DIRECTION →
Copy the lines from the start of the records through the line that contains "Open the Applications", inclusive, keeping every character unchanged.

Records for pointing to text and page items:
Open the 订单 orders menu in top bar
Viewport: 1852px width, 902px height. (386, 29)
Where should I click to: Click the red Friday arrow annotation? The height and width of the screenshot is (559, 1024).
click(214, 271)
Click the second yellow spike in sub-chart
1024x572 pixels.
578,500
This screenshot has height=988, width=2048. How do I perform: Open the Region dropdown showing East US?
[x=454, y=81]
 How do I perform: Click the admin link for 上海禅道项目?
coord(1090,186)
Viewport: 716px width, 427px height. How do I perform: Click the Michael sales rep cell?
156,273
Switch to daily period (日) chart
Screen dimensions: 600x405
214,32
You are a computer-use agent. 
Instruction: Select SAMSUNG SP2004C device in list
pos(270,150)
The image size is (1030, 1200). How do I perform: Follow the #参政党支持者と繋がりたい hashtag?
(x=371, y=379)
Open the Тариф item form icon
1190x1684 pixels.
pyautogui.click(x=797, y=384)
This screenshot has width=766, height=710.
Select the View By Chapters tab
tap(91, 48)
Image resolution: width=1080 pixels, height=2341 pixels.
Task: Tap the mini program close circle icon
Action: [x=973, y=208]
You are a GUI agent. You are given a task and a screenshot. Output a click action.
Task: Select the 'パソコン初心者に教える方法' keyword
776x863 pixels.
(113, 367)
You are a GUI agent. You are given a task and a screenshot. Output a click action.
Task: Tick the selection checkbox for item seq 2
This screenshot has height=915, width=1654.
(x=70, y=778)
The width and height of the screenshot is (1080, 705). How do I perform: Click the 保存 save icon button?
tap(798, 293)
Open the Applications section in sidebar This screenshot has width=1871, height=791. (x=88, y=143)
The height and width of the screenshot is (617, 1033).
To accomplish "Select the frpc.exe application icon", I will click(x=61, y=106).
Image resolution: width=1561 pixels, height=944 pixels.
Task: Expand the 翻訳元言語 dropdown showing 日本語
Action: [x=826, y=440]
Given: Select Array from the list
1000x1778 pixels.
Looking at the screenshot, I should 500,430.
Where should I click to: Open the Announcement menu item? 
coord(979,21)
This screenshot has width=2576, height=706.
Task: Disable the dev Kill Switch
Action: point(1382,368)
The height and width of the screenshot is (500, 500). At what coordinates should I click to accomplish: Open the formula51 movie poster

OUTPUT FOR THIS EXERCISE →
Open the 订单 orders menu in top bar
Viewport: 1852px width, 902px height. (386, 29)
Where should I click to: Click the red Friday arrow annotation? The height and width of the screenshot is (559, 1024).
click(214, 271)
Click the second yellow spike in sub-chart
1024x572 pixels.
578,500
This screenshot has height=988, width=2048. How do I perform: Open the Region dropdown showing East US?
[x=454, y=81]
 How do I perform: Click the admin link for 上海禅道项目?
coord(1090,186)
Viewport: 716px width, 427px height. How do I perform: Click the Michael sales rep cell?
156,273
Switch to daily period (日) chart
Screen dimensions: 600x405
214,32
You are a computer-use agent. 
Instruction: Select SAMSUNG SP2004C device in list
pos(270,150)
The image size is (1030, 1200). How do I perform: Follow the #参政党支持者と繋がりたい hashtag?
(x=371, y=379)
Open the Тариф item form icon
1190x1684 pixels.
pyautogui.click(x=797, y=384)
This screenshot has width=766, height=710.
Select the View By Chapters tab
tap(91, 48)
Image resolution: width=1080 pixels, height=2341 pixels.
Task: Tap the mini program close circle icon
Action: [x=973, y=208]
You are a GUI agent. You are given a task and a screenshot. Output a click action.
Task: Select the 'パソコン初心者に教える方法' keyword
776x863 pixels.
(113, 367)
You are a GUI agent. You are given a task and a screenshot. Output a click action.
Task: Tick the selection checkbox for item seq 2
This screenshot has height=915, width=1654.
(x=70, y=778)
The width and height of the screenshot is (1080, 705). How do I perform: Click the 保存 save icon button?
tap(798, 293)
Open the Applications section in sidebar This screenshot has width=1871, height=791. (x=88, y=143)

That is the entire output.